2. Tax liability and withholding tax obligations under Section 195 of the Income-tax Act, 1961.

Issue-wise Detailed Analysis:

1. Nature of the Amount Paid by the Applicant to the Overseas Entities under the Secondment Agreement:

The applicant, Centrica India Offshore Private Limited (CIO), entered into a Secondment Agreement with its overseas parent and affiliates to receive employees with specific knowledge and expertise. The applicant contended that the payments made to the overseas entities were mere reimbursements of salary costs for these seconded employees, asserting that CIO was the economic employer of these employees. The applicant argued that the seconded employees worked under its control and supervision, and the salaries were paid by the overseas entities for convenience, with CIO reimbursing these costs.

However, the ruling found that the seconded employees remained employees of the overseas entities, with their salaries and benefits paid by the original employers. The right to claim salaries lay with the overseas entities, not CIO, which could only terminate the secondment agreement, not the employment itself. The ruling concluded that the payments made by CIO to the overseas entities were not mere reimbursements but compensation for managerial services provided by the seconded employees. This was determined by examining the terms of the Secondment Agreement, which highlighted the employees' continued employment with the overseas entities and their managerial roles in CIO.

2. Tax Liability and Withholding Tax Obligations under Section 195 of the Income-tax Act, 1961:

The Revenue argued that the payments made by CIO to the overseas entities constituted 'fees for technical services' under Section 9(1)(vii) of the Income-tax Act and similar provisions in the Double Taxation Avoidance Agreements (DTAA) with the UK and Canada. It was contended that the seconded employees rendered managerial services, which should be taxable in India.

The ruling examined whether the payments fell under 'fees for technical services' as defined in the DTAAs. It was noted that the services provided by the seconded employees were managerial, not technical or consultancy services.
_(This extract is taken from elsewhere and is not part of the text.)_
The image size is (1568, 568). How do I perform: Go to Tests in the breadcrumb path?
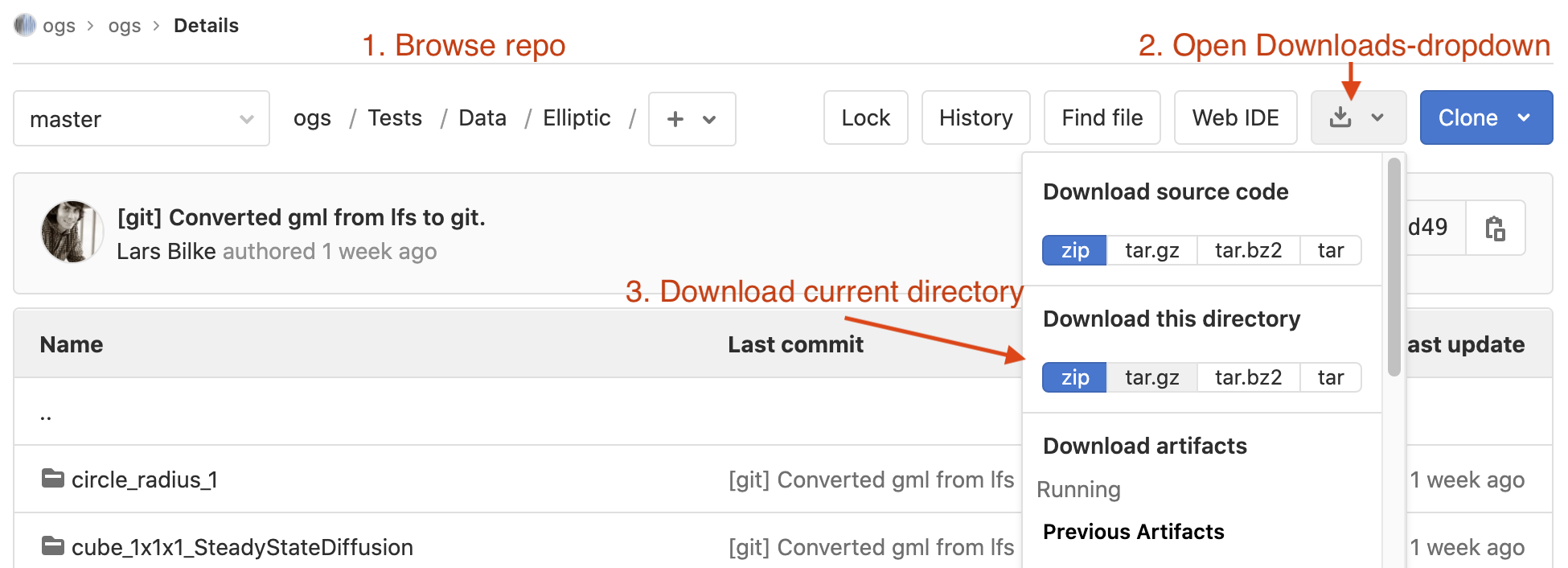(395, 118)
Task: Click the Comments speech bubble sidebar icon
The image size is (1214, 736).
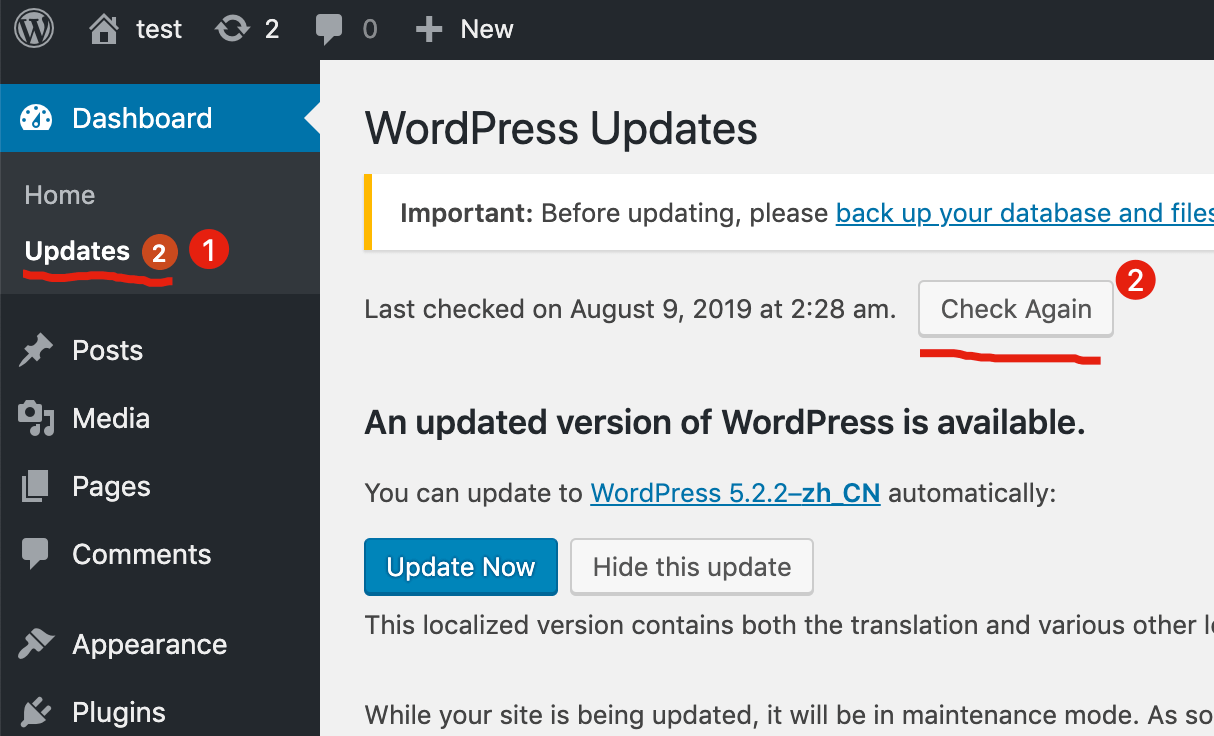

Therefore, the payments did not qualify as 'fees for technical services' under the DTAAs with the UK and Canada.

However, the ruling determined that the presence of the seconded employees in India constituted a 'service PE' (Permanent Establishment) of the overseas entities, as per Article 5.2(k) of the India-UK DTAA and Article 5.2(l) of the India-Canada DTAA. This meant that the payments made by CIO to the overseas entities were taxable in India as income accruing to the overseas entities due to the existence of a service PE.

Consequently, the ruling held that the payments made by CIO to the overseas entities were subject to withholding tax under Section 195 of the Income-tax Act, 1961.

Conclusion:

The ruling concluded that the payments made by CIO to the overseas entities under the Secondment Agreement were not mere reimbursements but compensation for managerial services. These payments were taxable in India due to the existence of a service PE of the overseas entities. Therefore, CIO was obligated to withhold tax on these payments under Section 195 of the Income-tax Act, 1961. The ruling was pronounced on 14th March 2012.